▸ Exercise details
Count the lines below that contain the word "panel", and report only that number.

▸ Dataset extract
□ □ □ □ □

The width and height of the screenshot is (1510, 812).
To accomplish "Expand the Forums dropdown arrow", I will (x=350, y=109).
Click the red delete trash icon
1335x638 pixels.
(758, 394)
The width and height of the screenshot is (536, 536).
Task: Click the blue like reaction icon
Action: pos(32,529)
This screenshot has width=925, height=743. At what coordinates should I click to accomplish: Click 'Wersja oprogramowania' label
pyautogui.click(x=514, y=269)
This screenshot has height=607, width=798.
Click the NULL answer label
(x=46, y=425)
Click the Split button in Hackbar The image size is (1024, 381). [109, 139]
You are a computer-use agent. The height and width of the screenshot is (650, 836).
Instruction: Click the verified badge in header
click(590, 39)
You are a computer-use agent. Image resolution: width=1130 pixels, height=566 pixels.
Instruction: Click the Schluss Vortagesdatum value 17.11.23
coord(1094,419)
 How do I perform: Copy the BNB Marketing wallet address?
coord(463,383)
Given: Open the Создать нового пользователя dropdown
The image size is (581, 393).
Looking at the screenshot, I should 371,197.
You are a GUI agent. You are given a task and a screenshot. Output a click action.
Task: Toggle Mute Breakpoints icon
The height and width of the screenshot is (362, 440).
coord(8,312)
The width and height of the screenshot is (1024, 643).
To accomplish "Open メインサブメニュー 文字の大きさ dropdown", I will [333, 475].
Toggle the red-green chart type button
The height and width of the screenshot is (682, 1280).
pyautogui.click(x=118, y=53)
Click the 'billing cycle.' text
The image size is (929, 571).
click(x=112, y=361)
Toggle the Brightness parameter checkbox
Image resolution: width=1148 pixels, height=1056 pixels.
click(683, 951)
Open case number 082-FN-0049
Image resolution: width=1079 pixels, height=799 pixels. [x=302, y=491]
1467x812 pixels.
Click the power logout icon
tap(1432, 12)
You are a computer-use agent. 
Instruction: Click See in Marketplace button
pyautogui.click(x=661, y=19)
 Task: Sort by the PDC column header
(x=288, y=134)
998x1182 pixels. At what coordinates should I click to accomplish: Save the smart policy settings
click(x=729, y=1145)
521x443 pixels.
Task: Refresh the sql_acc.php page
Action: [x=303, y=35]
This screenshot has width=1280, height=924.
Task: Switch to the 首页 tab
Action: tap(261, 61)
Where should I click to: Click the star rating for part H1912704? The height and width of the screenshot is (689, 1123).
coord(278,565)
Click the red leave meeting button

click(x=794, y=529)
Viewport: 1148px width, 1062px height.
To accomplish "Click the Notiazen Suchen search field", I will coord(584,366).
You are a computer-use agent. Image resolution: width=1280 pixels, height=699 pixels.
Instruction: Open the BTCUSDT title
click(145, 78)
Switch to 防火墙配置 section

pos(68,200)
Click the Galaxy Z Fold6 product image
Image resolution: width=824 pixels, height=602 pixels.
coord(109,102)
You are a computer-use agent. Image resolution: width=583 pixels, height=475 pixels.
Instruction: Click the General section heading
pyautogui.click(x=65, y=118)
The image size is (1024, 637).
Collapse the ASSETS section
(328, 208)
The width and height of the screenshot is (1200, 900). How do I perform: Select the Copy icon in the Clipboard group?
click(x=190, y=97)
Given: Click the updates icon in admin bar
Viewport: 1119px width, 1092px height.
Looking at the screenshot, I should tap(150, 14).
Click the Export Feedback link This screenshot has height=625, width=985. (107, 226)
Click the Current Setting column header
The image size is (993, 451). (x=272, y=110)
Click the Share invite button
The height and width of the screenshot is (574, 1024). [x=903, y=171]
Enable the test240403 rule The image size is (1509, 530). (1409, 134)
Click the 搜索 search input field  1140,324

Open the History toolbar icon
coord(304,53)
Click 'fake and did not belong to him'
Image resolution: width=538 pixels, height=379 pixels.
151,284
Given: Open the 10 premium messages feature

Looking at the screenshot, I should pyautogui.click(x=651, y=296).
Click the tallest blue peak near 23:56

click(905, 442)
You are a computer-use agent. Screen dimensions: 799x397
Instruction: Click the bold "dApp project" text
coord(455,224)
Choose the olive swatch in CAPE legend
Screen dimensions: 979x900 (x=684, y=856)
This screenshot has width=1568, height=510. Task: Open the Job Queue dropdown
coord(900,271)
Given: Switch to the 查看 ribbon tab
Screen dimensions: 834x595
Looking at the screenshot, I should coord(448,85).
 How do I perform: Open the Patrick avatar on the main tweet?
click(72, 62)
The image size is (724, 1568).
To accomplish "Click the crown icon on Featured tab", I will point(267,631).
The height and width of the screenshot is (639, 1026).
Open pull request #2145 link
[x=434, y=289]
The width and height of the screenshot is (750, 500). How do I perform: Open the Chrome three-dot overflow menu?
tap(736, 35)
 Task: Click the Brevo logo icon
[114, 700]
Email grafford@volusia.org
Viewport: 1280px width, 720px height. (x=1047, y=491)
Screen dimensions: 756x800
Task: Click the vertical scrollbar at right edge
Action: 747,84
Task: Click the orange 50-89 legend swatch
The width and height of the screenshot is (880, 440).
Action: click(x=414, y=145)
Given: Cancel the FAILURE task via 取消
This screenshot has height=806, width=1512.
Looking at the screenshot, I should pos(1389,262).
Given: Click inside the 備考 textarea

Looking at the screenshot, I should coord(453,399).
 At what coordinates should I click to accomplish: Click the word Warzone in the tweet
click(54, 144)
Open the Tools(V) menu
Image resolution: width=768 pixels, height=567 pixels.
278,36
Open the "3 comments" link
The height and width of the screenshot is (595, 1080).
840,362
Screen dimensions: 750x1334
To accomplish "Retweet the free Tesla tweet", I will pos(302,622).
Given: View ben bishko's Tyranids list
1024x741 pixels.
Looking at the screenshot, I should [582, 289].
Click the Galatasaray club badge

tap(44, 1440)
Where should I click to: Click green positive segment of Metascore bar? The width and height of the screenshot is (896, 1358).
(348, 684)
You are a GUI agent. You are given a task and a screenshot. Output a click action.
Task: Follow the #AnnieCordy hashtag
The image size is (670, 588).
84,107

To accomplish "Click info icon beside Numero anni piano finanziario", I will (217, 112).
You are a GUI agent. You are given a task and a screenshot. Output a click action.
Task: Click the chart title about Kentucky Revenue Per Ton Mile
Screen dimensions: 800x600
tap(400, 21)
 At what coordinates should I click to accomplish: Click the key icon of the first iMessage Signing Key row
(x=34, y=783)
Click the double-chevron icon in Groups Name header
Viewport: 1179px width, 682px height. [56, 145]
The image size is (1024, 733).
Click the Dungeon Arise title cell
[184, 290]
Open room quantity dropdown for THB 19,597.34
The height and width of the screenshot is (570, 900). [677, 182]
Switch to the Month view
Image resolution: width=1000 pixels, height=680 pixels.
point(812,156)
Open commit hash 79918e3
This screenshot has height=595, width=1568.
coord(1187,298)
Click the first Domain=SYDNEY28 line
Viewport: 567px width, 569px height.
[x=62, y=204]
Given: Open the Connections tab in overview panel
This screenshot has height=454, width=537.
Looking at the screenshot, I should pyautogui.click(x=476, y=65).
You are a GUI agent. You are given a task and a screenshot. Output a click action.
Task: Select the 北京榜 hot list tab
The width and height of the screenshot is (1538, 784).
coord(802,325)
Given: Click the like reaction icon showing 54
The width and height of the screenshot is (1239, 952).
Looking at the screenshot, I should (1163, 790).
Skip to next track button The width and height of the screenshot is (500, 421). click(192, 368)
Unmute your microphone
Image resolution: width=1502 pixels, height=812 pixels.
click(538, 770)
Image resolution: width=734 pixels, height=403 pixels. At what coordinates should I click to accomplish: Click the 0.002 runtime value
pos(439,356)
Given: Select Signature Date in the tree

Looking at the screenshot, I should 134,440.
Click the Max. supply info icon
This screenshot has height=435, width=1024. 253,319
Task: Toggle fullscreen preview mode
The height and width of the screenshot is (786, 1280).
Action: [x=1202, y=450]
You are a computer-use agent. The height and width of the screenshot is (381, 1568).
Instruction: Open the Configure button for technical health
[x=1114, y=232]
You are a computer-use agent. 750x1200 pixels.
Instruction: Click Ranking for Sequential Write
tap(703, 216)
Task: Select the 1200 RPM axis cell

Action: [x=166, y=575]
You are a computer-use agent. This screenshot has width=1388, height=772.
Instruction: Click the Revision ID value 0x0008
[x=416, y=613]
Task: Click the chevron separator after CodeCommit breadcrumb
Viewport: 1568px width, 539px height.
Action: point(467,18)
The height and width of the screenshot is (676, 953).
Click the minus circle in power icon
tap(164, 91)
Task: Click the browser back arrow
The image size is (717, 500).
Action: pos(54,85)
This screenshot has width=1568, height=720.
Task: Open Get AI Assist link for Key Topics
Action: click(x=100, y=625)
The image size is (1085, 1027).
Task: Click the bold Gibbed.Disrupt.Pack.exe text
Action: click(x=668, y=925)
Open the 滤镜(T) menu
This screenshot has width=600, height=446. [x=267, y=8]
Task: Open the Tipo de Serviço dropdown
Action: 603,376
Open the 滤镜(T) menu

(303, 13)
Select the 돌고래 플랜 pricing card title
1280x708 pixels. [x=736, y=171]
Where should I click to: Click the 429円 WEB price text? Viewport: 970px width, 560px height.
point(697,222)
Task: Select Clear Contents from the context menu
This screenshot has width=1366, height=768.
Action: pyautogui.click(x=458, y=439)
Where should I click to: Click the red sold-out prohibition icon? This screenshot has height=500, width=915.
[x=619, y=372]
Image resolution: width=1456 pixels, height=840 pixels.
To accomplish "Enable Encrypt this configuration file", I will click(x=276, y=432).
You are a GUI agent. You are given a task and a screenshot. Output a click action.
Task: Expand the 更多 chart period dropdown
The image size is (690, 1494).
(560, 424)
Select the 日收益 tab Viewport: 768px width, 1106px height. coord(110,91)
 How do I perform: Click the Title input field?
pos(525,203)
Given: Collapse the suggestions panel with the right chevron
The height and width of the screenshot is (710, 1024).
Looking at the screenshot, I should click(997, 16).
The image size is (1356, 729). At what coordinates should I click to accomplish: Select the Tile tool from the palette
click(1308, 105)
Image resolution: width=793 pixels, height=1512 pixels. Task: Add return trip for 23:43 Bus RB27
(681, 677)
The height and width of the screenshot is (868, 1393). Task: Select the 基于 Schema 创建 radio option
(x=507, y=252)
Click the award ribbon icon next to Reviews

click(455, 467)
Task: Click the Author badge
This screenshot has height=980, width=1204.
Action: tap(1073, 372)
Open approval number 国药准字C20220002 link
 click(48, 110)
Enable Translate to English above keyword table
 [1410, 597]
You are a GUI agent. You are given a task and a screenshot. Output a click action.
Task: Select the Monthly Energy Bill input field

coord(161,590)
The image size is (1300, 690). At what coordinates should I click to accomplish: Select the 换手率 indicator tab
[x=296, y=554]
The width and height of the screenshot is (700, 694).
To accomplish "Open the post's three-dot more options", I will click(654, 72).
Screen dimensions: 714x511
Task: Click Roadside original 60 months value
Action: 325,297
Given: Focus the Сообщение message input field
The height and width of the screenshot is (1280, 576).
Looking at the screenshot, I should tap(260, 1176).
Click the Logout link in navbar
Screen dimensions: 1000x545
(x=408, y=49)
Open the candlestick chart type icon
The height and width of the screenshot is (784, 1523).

□ □ □ □ □

▸ Result
2